As the received light power of 1 increases, the multiplication factor M of the ternary APD 1 is lowered, that is, the reverse bias voltage is lowered.

FIG. 2 shows the relationship between the multiplication factor M and the band of the ternary APD. Generally, in APD, the product of the multiplication factor M and the band is constant, so that the band gradually decreases as the multiplication factor M increases, but in the case of the ternary APD, if the multiplication factor M becomes too small (M <Mmin ) It has the characteristic that the bandwidth drops sharply. The NRZ equalization amplification waveform when the multiplication factor M of the ternary APD is changed is shown in FIG. Gain M is Mmi
If it is in the range of n to Mmax, the eye is sufficiently open as shown in (a), but if it is less than Mmin, the eye is closed due to insufficient band.

That is, when the received light power of the ternary APD becomes large and the multiplication factor M becomes smaller than Mmin, the amplitude of the high frequency component in the output signal of the equalizing and amplifying circuit 3 decreases.
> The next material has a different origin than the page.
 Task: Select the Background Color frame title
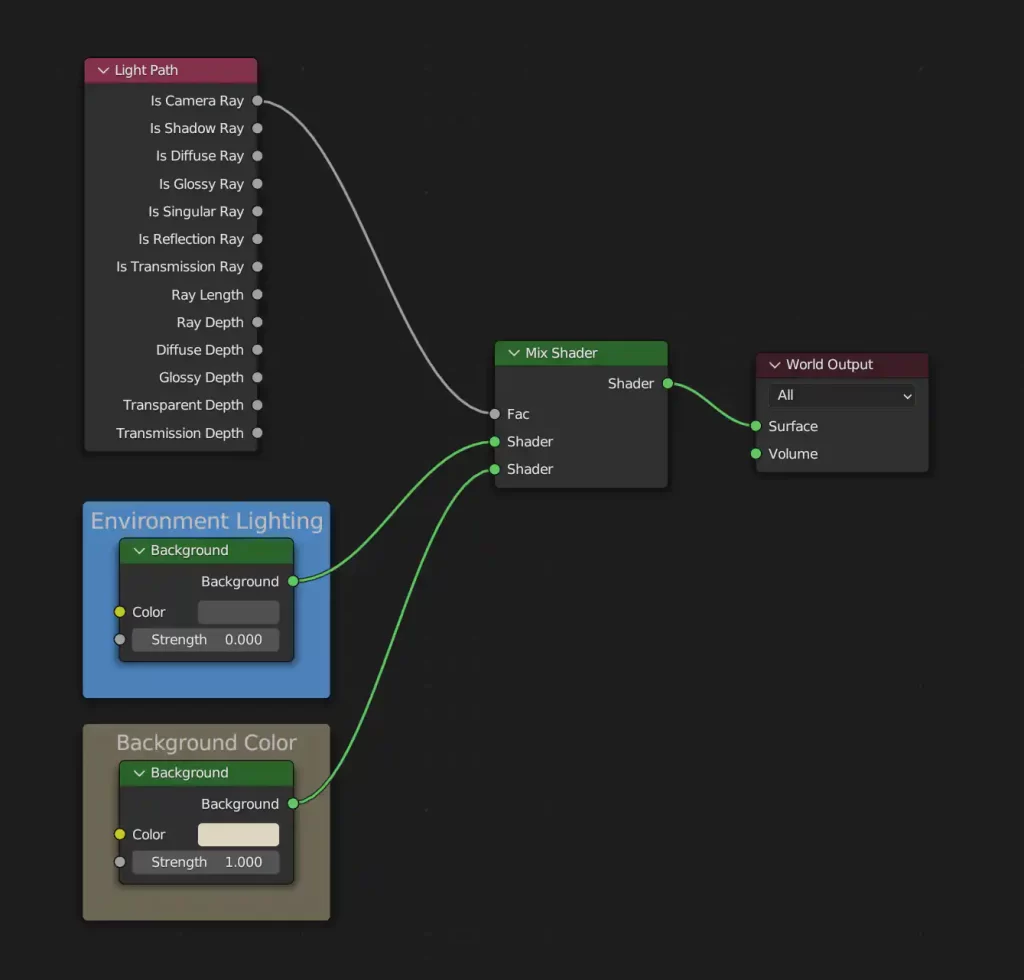pyautogui.click(x=206, y=743)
Therefore, the high-pass filter 4 takes out the high-frequency component, the peak detection circuit 5 detects the peak of the amplitude of the high-frequency component, and when the peak value becomes less than the threshold value, the multiplication factor M of the ternary APD is increased. The reverse bias control circuit 6 controls the reverse bias application circuit.

[0010]

As described above, according to the present invention, the high frequency component of the equalized and amplified signal is extracted, and the multiplication factor of the ternary APD is automatically adjusted so that the peak value of the amplitude does not fall below the set threshold value. Control so that each APD
Since there is no need to make adjustments in accordance with the characteristics of (1), the number of steps can be reduced, and the dynamic range of the optical receiver does not change even if the characteristics of the APD change over time.

[Brief description of drawings]

FIG. 1 is a configuration block diagram of the present invention.

FIG. 2 is a graph showing the relationship between the multiplication factor M of ternary APD and the band.

FIG. 3 is an NRZ equalized amplification waveform when the multiplication factor M of the ternary APD is changed.

FIG. 4 is a configuration diagram of a conventional optical receiver circuit.

[Explanation of symbols]

 1 3-element APD 2 Preamplification circuit 3 Equalization amplification circuit 4 High-pass filter 5 Peak detection circuit 6 Reverse bias control circuit 7 Reverse bias application circuit

Claims (1)

[Claims] 1. A ternary APD for photoelectrically converting an optical signal to output a current signal, a preamplifier circuit for current-voltage converting the current signal and outputting a voltage signal, and an equalizing and amplifying the voltage signal. Equalizing and amplifying circuit, a high-pass filter for extracting only high frequency components from the equalized and amplified signal, a peak detecting circuit for detecting a peak of the amplitude of the high frequency components, and a reverse bias voltage controlled according to the peak signal. A reverse bias control circuit; and a reverse bias application circuit for applying a reverse bias voltage to the ternary APD.
Original APD optical receiver circuit.